Task item → Go through the entries, filter for the word "agent", and copy every line that has it.
** Data under study follows **
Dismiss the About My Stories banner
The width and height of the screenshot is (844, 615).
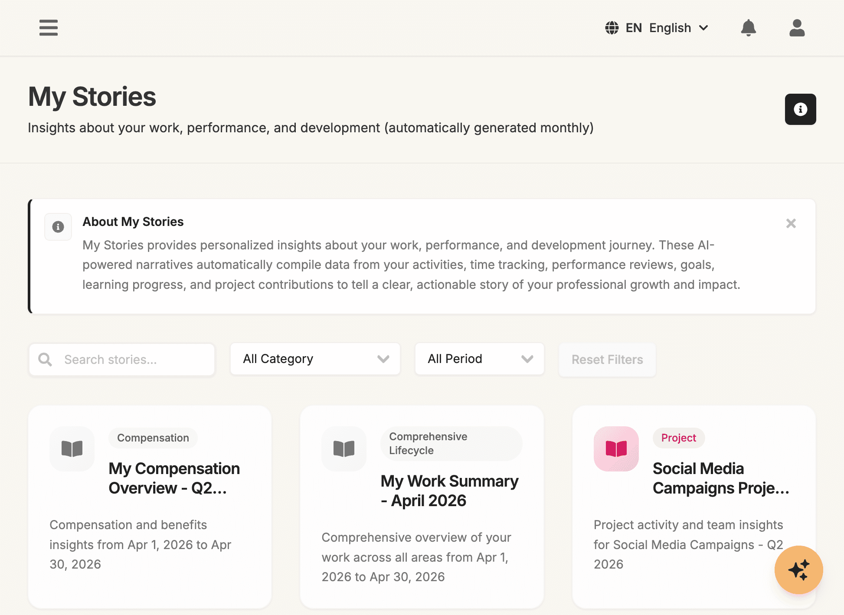pyautogui.click(x=791, y=223)
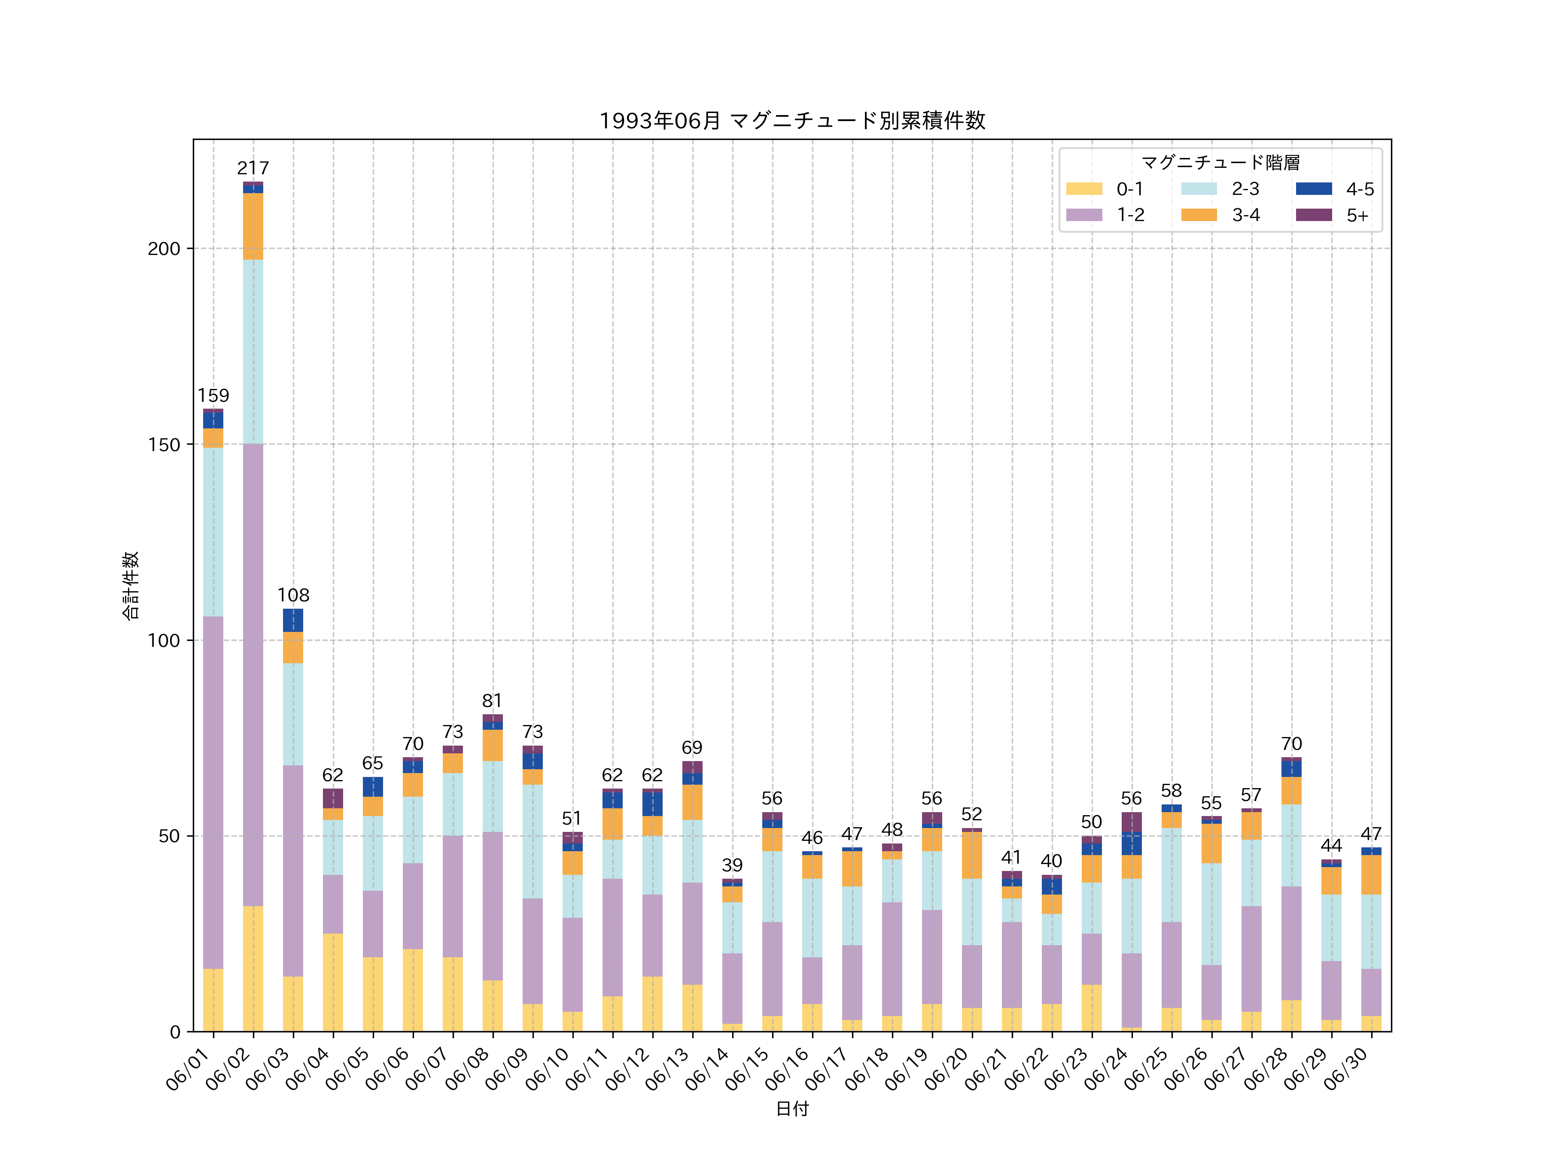1546x1159 pixels.
Task: Click the 159 label above 06/01 bar
Action: tap(213, 395)
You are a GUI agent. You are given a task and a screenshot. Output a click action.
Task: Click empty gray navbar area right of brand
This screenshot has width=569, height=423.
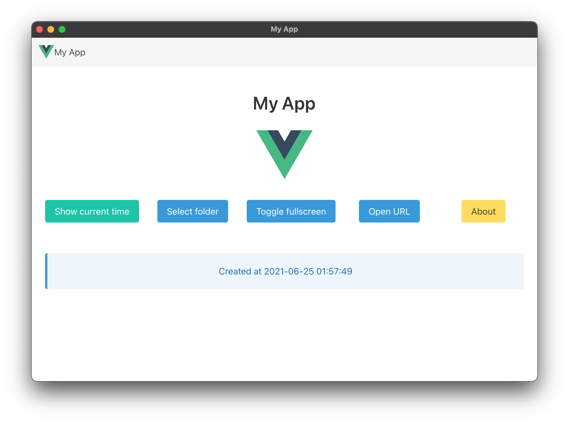(x=310, y=52)
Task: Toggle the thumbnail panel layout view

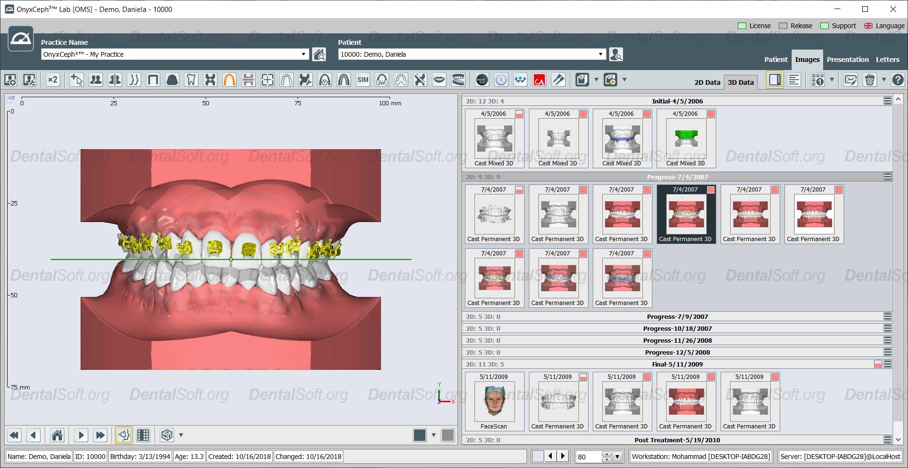Action: (774, 80)
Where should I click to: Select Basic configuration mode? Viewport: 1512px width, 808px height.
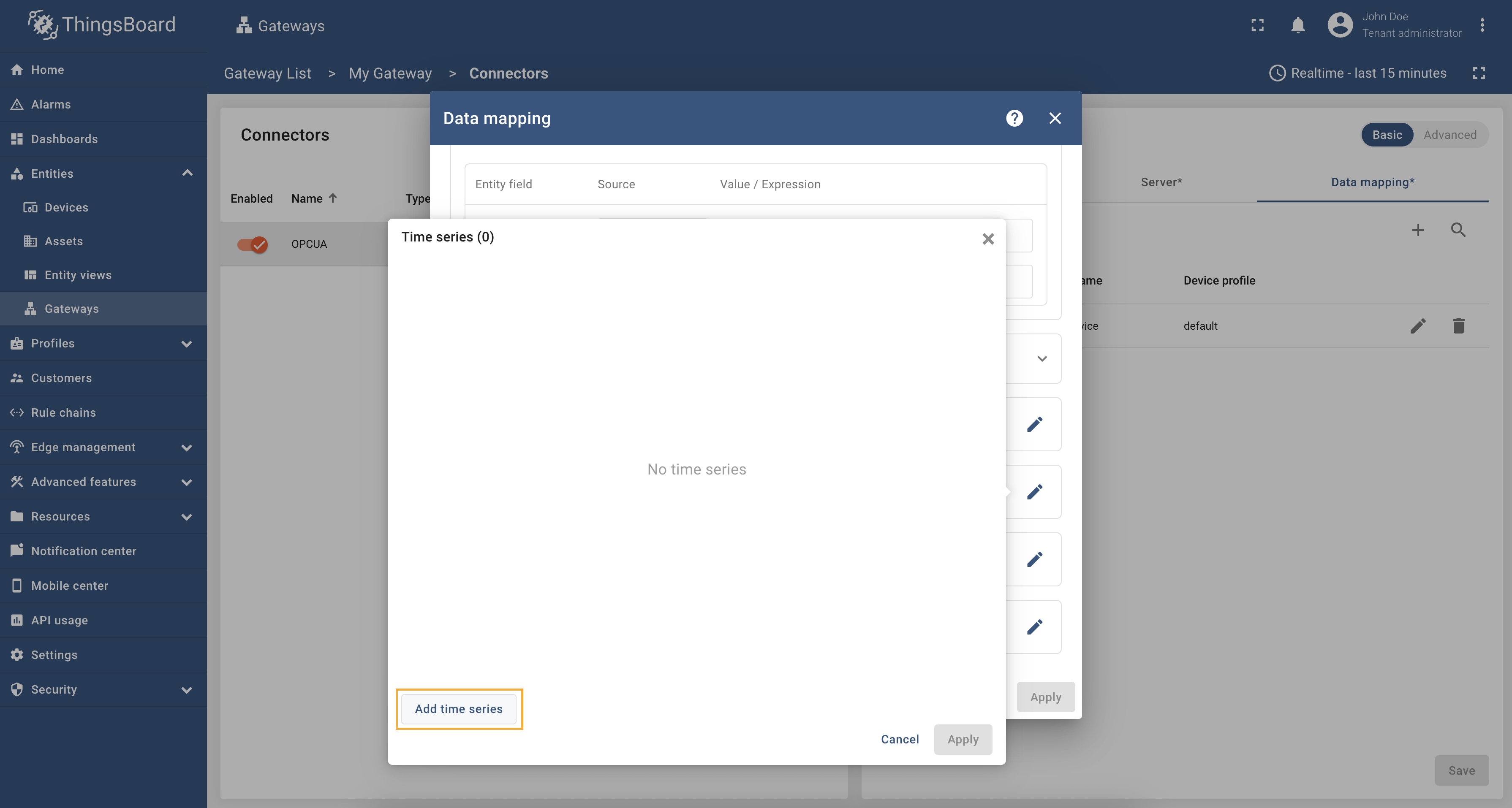pos(1386,135)
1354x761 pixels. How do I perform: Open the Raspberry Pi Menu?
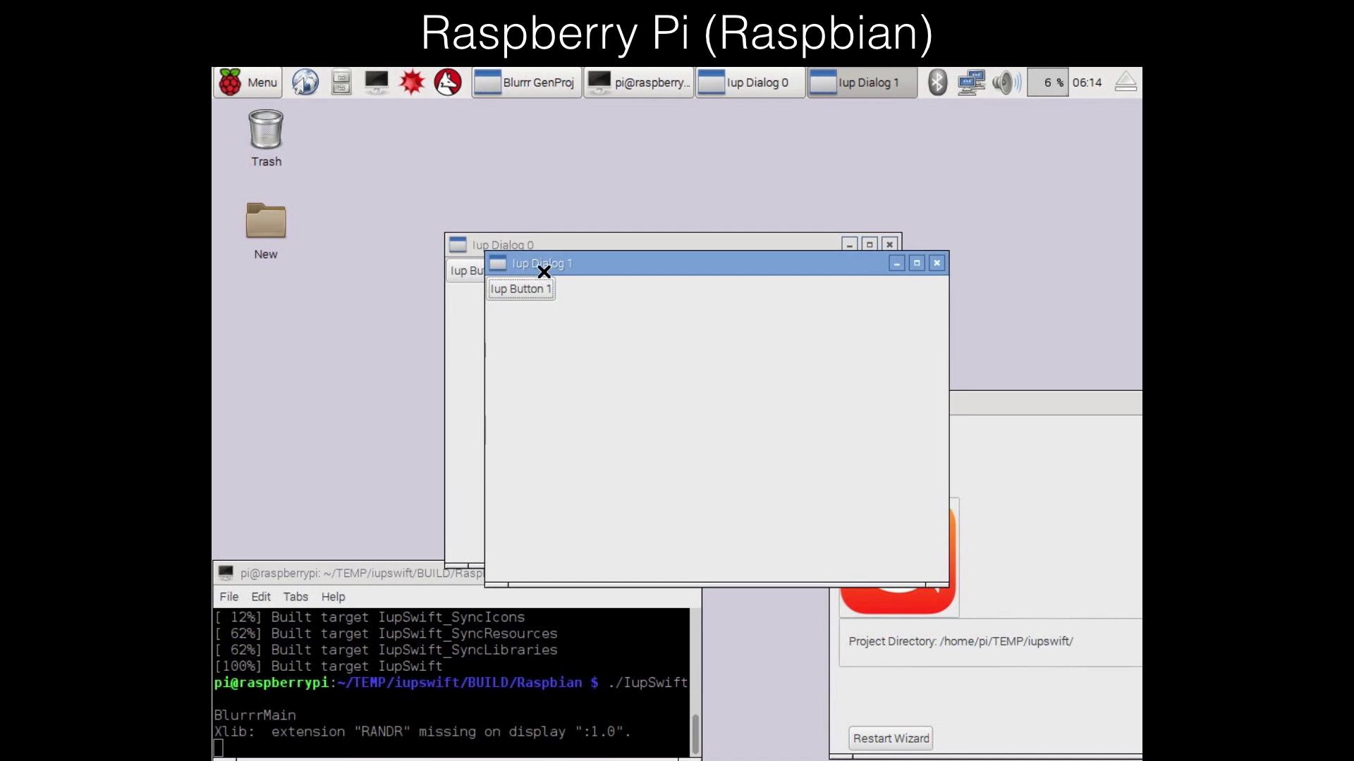[x=248, y=82]
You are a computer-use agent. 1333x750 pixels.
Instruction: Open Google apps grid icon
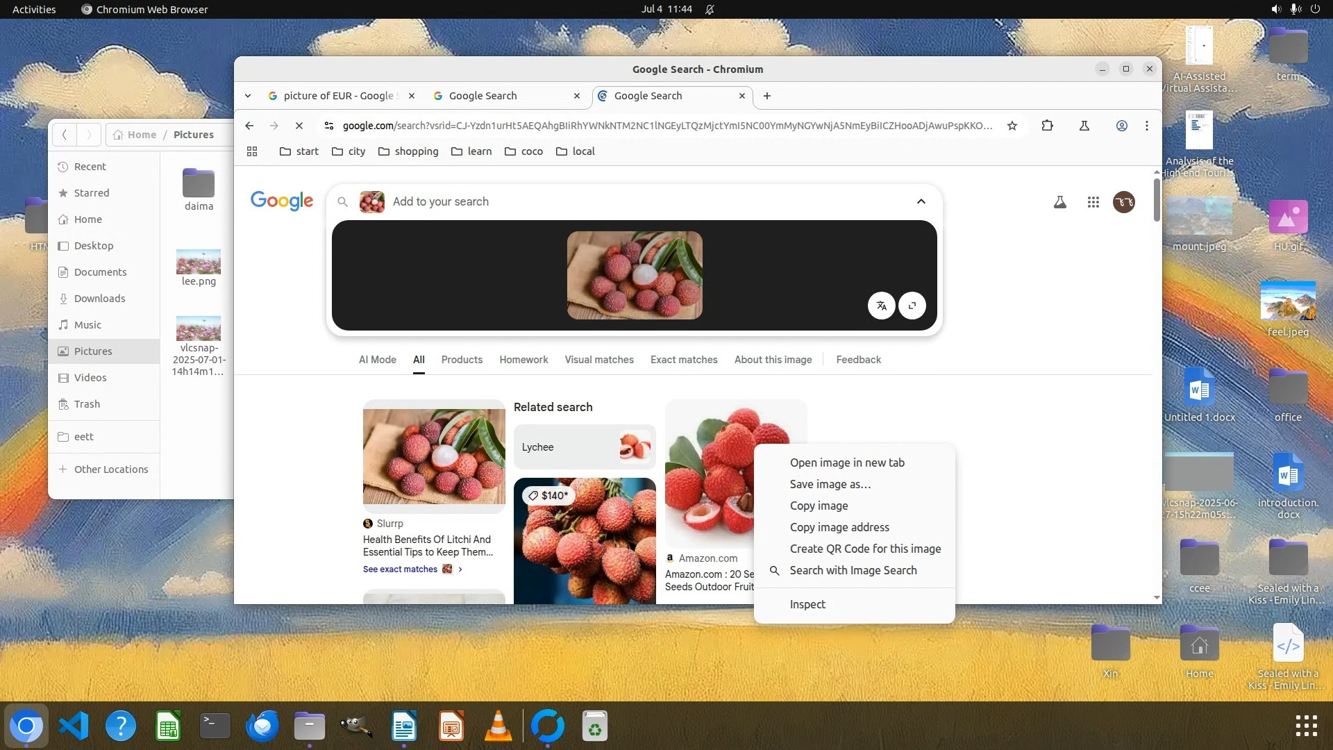coord(1093,202)
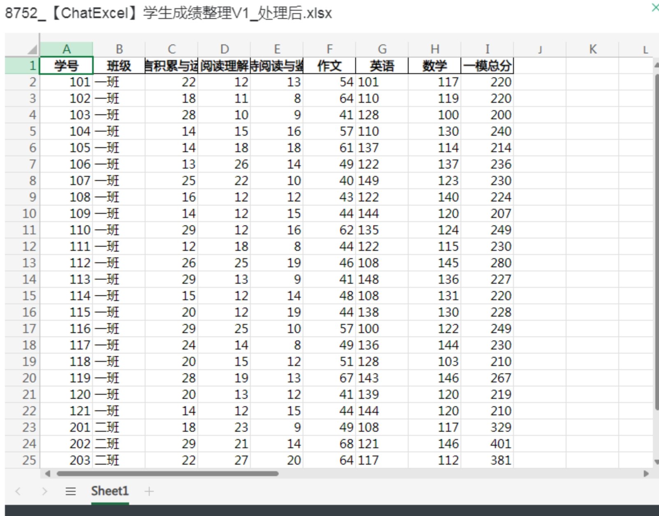
Task: Click the vertical scrollbar up arrow
Action: point(655,65)
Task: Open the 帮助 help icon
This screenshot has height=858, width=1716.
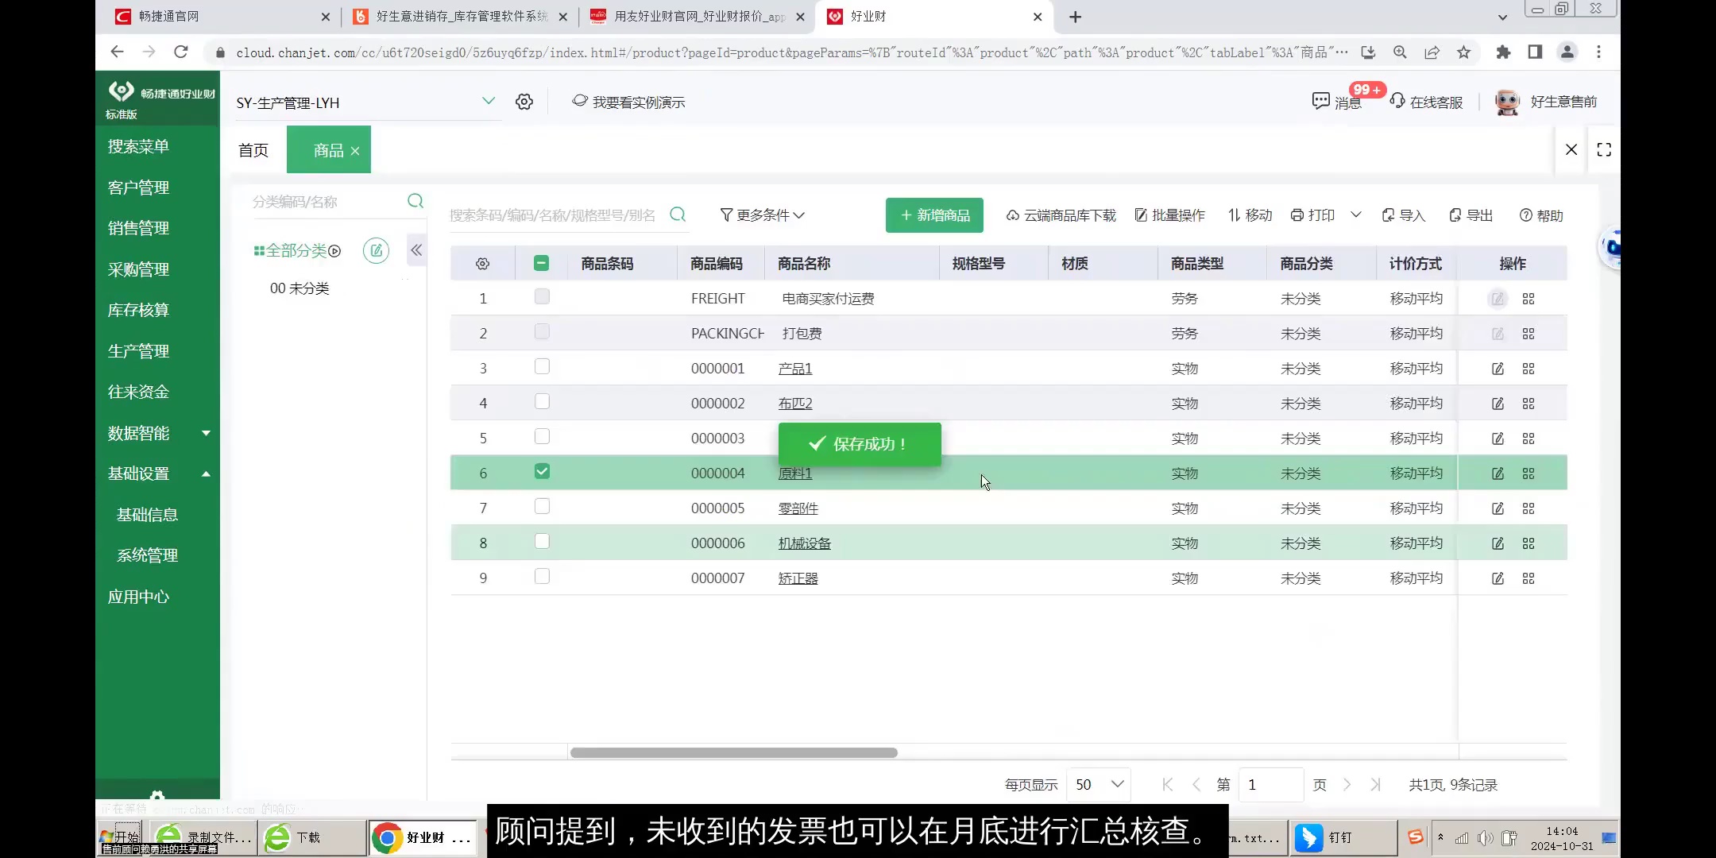Action: coord(1540,215)
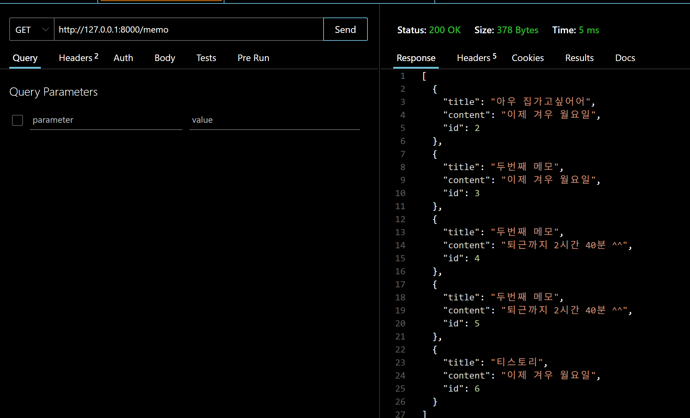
** End of Data under study **
Result →
You are a GUI agent. You are given a task and a screenshot. Output a click action.
You are a computer-use agent. 1333x750 pixels.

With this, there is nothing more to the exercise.